DHS Secretary Kristi Noem speaks to staff for the first time at DHS headquarters in Washington, D.C., on Jan. 28, 2025. Noem signed off on plans to reduce the size of the Office of Intelligence and Analysis to 275 staffers.

DHS Secretary Kristi Noem speaks to staff for the first time at DHS headquarters in Washington, D.C., on Jan. 28, 2025. Noem signed off on plans to reduce the size of the Office of Intelligence and Analysis to 275 staffers. MANUEL BALCE CENETA / POOL / AFP / Getty Images

DHS plans to shed most of its intel office workforce

The Office of Intelligence and Analysis plans to reduce hundreds of its staff, per people with knowledge of recent plans communicated to employees. It’s faced scrutiny over past domestic surveillance abuses.

The Department of Homeland Security’s Office of Intelligence and Analysis is planning to reduce its staffing by around 75%, cutting its workforce from some 1,000 full-time employees to 275, according to multiple people familiar with the matter.

The office is one of 18 units in the U.S. intelligence community and one of two housed under DHS, the other being Coast Guard Intelligence. I&A, stood up after the Sept. 11 terror attacks, disseminates threat information to state, local, tribal and territorial governments across the country.

The agency has faced a salvo of controversies in recent years over domestic spying abuses, and many have called for the office to fully reexamine its scope and mission. The exact reasoning behind the intent to shed so many staffers was not immediately clear, but the move aligns with broader Trump White House priorities to decrease the overall size of the federal government and reduce what’s been widely viewed as bloat and spending waste.

On June 27, Daniel Tamburello, the top official performing the duties of the I&A undersecretary, told the intelligence agency’s workforce that DHS Secretary Kristi Noem signed off on plans to reduce the size of the agency to 275 staffers, two of the people said. All sources for this story spoke on the condition of anonymity to communicate sensitive information about planned reductions inside a U.S. intelligence office.

The staffing decision was briefly put on hold, given budding concerns about Iranian threats on U.S. soil that stemmed from a Trump-ordered bombing of key Iranian nuclear facilities late last month, said one of the people, adding that around 10 or so I&A staffers were reassigned to other DHS units including the Federal Emergency Management Agency and the Cybersecurity and Infrastructure Security Agency.

But on Tuesday, members of the I&A workforce were notified in an email that the reduction to 275 people is still planned, according to another person with knowledge of the email’s contents. It wasn’t immediately clear who authored that notification.

DHS leadership wants around 80 of the 275 remaining employees to be dispatched to I&A “fusion centers” across the country, another person said. The centers are localized intelligence hubs that bring together personnel and information from federal agencies, as well as state and local governments. 

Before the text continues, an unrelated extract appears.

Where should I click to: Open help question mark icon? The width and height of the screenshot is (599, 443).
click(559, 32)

Some people inside I&A expect another option to take a deferred resignation from their jobs to go out after the July 4 holiday, with the workforce reduction to be executed immediately after, the third person added.

Spokespeople for DHS and the Office of the Director of National Intelligence — the latter of which oversees the U.S. government’s intelligence programs and policy — did not respond to requests for comment.

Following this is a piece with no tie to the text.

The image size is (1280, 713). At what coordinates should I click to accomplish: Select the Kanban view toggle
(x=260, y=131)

The intelligence community, including top offices like the National Security Agency and CIA, have been targeted for workforce reductions under Trump’s second term. CISA has also been marked for downsizing.

But the little known intelligence office at DHS has faced controversy for its role in alleged unchecked domestic surveillance. During the 2020 George Floyd protests, I&A analysts collected intelligence on journalists and demonstrators in Portland, which sparked vast internal oversight and led to the removal of a top official.

A separate congressional investigation after the January 6, 2021 riots at the U.S. Capitol said that I&A and the FBI received numerous tips about online posts threatening violence at the site of the day’s events but that such intel was not analyzed and flagged to law enforcement.

In the final days of the Biden administration, a policy manual was published by former I&A undersecretary Ken Wainstein that aimed to outline the mission scope of the intelligence unit and its appropriate functions. But watchdog groups warned the same legal and cultural gaps that enabled past abuses could easily persist.

Matthew Kozma, the former CIO of the intelligence community, is nominated to head I&A in Trump’s second term. Last week, he testified before the Senate Intelligence Committee.

In a list of pre-hearing questions, Kozma was asked if he had a human capital strategy to recruit and retain top talent for I&A.

“We need a strong pipeline of talent with diverse analytic competency and networks that can access, integrate, correlate, and craft valuable, actionable intelligence,” he wrote in his response. “The underlying mission and approach to protect the American Homeland must be strong enticements to join DHS and, in particular, I&A.”